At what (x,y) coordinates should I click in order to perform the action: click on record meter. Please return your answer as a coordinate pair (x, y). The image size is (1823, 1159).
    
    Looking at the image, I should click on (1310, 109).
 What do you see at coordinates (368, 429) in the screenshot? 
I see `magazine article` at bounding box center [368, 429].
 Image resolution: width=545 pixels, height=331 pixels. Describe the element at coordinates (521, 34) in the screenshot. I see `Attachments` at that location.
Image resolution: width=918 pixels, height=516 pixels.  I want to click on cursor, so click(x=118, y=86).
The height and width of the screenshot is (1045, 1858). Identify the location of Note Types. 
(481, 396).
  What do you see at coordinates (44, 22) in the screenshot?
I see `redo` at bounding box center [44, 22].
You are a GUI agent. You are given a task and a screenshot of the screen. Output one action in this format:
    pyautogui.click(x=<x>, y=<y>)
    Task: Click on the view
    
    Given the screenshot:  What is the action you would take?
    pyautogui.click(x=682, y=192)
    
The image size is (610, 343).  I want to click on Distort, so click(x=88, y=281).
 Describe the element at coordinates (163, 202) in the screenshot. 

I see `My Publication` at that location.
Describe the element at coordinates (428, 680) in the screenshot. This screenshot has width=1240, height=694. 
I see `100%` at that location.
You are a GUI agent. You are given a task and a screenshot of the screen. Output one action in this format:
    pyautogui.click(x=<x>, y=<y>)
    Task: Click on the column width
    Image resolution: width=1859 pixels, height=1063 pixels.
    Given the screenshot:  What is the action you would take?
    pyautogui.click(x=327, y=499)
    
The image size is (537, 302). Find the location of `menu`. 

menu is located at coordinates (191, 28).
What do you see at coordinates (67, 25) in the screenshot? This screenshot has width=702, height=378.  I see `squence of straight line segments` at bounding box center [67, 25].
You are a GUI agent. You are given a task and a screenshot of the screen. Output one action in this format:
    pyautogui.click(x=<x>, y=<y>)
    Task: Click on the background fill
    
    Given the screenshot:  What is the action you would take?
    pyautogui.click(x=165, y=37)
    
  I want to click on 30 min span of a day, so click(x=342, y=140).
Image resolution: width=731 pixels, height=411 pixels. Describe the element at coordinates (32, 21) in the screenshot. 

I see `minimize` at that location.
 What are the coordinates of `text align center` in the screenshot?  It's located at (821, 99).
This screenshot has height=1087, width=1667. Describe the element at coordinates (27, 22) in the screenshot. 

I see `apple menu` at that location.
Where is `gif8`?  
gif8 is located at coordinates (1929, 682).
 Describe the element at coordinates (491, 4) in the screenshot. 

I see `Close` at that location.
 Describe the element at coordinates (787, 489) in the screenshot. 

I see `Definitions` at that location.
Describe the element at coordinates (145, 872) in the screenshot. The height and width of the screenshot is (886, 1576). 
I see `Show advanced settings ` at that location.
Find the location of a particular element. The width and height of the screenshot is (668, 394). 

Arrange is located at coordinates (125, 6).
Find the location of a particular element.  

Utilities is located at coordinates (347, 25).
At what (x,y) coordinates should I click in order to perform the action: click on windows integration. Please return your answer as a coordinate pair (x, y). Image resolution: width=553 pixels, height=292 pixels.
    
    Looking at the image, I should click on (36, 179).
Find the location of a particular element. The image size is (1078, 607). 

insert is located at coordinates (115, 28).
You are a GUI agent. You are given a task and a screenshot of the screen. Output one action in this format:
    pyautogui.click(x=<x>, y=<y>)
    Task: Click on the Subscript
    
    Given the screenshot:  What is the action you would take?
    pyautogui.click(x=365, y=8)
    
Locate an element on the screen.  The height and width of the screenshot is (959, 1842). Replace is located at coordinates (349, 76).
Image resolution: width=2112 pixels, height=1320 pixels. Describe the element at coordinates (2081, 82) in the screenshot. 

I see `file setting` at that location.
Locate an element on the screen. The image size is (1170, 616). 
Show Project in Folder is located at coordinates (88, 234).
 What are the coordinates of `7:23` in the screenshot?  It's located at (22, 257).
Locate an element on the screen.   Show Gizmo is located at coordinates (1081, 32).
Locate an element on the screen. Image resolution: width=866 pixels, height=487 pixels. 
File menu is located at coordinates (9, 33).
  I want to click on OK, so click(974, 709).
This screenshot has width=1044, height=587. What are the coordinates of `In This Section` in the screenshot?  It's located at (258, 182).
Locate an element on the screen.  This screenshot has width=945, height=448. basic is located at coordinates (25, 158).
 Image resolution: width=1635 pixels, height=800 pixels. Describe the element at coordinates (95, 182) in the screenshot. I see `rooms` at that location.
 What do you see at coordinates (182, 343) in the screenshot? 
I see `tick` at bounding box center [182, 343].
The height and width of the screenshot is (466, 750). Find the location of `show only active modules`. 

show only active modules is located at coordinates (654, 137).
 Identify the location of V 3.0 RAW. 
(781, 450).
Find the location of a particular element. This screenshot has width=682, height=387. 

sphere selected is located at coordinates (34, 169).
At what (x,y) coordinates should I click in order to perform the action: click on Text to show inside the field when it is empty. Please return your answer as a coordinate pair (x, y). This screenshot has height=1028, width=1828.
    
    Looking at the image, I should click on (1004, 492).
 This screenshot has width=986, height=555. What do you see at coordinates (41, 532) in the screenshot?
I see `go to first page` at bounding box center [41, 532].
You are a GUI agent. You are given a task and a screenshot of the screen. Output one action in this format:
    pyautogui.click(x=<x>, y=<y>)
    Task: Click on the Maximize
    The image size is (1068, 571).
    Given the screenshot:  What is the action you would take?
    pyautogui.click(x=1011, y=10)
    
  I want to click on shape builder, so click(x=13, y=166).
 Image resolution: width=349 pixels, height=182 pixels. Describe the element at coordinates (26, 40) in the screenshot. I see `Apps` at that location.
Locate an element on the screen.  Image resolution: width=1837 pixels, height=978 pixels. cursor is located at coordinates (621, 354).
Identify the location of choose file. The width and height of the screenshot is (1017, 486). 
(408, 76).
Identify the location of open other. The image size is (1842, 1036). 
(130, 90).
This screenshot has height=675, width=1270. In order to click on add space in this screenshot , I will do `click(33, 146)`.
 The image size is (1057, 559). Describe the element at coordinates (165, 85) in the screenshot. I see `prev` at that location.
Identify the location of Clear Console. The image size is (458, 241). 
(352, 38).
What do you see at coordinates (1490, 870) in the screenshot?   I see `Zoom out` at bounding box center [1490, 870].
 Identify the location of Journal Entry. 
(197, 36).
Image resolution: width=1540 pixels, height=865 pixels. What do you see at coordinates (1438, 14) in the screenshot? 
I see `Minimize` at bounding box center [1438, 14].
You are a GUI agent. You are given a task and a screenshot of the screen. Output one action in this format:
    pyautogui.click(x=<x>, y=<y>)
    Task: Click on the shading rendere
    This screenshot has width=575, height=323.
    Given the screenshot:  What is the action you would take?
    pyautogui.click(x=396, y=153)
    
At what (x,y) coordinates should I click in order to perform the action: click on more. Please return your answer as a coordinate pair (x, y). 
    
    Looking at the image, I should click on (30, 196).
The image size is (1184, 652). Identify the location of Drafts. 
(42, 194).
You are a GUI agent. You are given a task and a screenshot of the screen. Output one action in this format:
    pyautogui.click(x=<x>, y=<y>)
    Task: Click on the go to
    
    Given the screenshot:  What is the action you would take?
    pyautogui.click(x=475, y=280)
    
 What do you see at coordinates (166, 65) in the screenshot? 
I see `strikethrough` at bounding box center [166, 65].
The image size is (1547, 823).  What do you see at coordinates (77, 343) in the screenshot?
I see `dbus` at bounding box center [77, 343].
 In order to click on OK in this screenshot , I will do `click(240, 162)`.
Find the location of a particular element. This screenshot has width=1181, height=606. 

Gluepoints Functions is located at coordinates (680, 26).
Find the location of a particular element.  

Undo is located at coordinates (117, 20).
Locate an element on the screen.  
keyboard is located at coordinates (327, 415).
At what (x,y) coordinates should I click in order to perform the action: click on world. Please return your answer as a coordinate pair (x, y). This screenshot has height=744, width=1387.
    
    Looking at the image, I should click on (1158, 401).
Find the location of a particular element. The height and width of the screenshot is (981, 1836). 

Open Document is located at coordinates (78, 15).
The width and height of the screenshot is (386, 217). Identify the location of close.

_EXERCISE AIM_
Copy the listing word for word, from its first line through the line that contains "Image resolution: width=545", including both.

_TASK SOLUTION_
At what (x,y) coordinates should I click in order to perform the action: click on record meter. Please return your answer as a coordinate pair (x, y). The image size is (1823, 1159).
    
    Looking at the image, I should click on (1310, 109).
 What do you see at coordinates (368, 429) in the screenshot? 
I see `magazine article` at bounding box center [368, 429].
 Image resolution: width=545 pixels, height=331 pixels. Describe the element at coordinates (521, 34) in the screenshot. I see `Attachments` at that location.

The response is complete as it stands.